--- Detalhes do exercício ---
Repita fielmente todas as linhas abaixo e deixe as imagens de fora da resposta.

--- Registros de elementos de interface ---
§

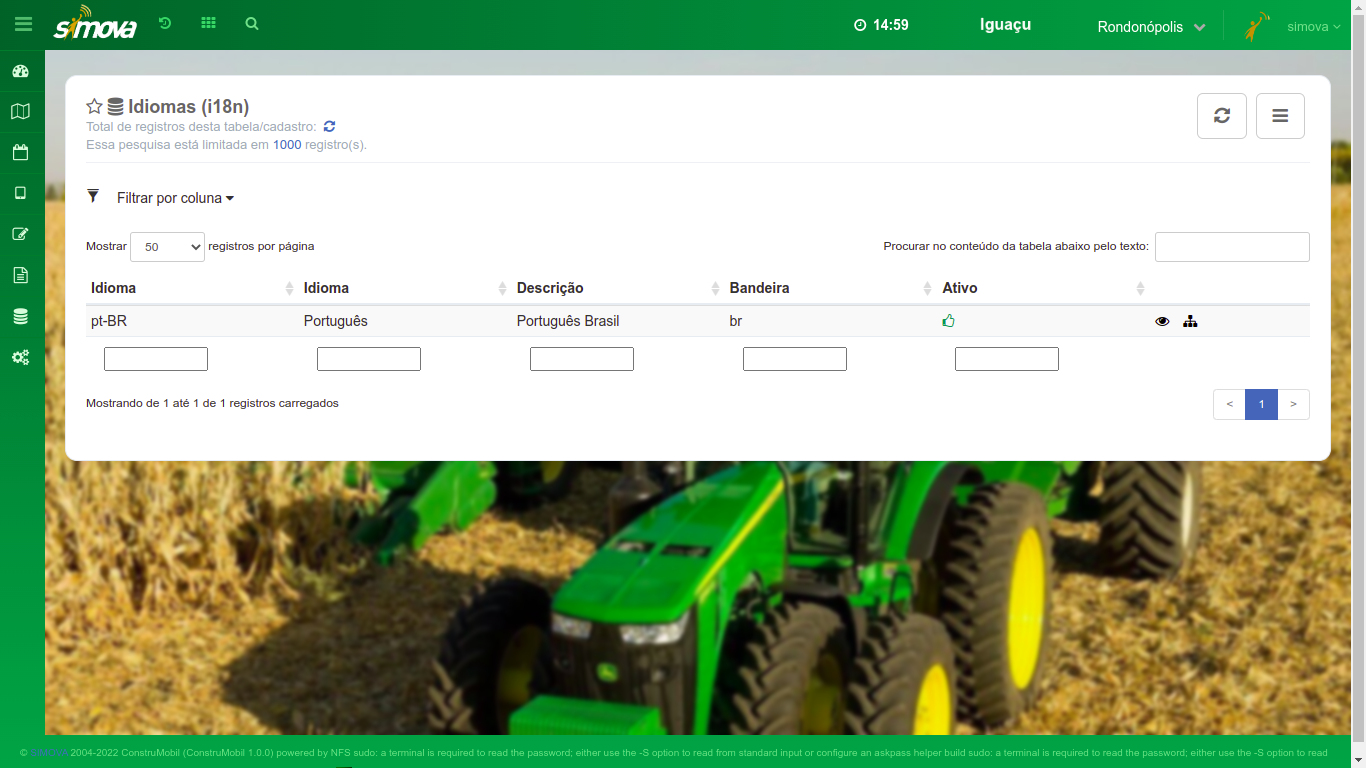Screen dimensions: 1366x768
Task: Open the settings gears sidebar icon
Action: [20, 357]
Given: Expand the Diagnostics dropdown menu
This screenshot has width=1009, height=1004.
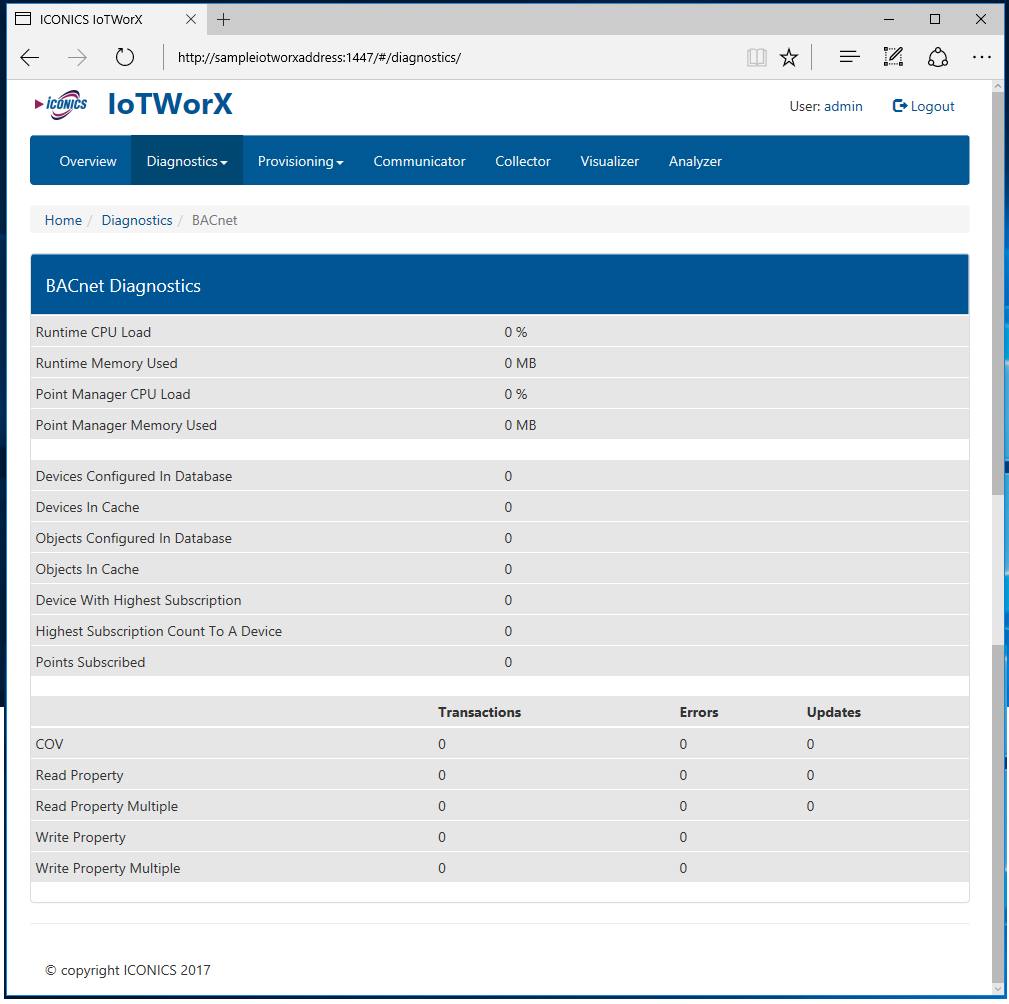Looking at the screenshot, I should pyautogui.click(x=187, y=161).
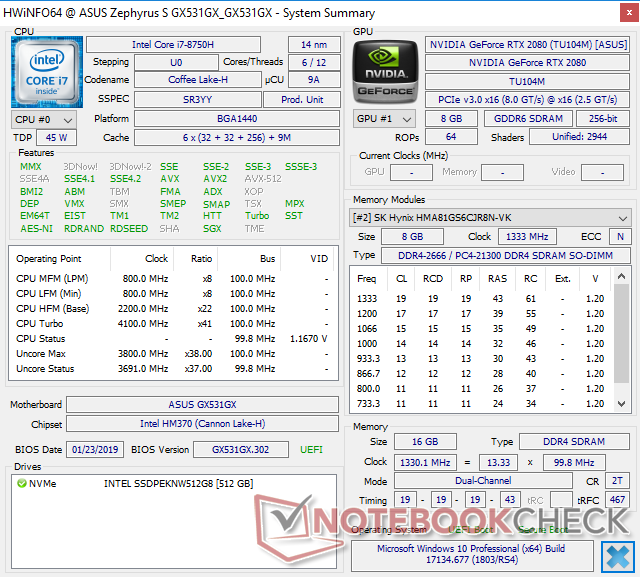Click the NVIDIA GeForce RTX 2080 (TU104M) [ASUS] field

pyautogui.click(x=528, y=44)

§

--- Resultado abaixo ---
Screen dimensions: 1366x768
Task: Open the settings gears sidebar icon
Action: [20, 357]
Given: Expand the Diagnostics dropdown menu
This screenshot has width=1009, height=1004.
Looking at the screenshot, I should pyautogui.click(x=187, y=161).
Click the NVIDIA GeForce RTX 2080 (TU104M) [ASUS] field

pyautogui.click(x=528, y=44)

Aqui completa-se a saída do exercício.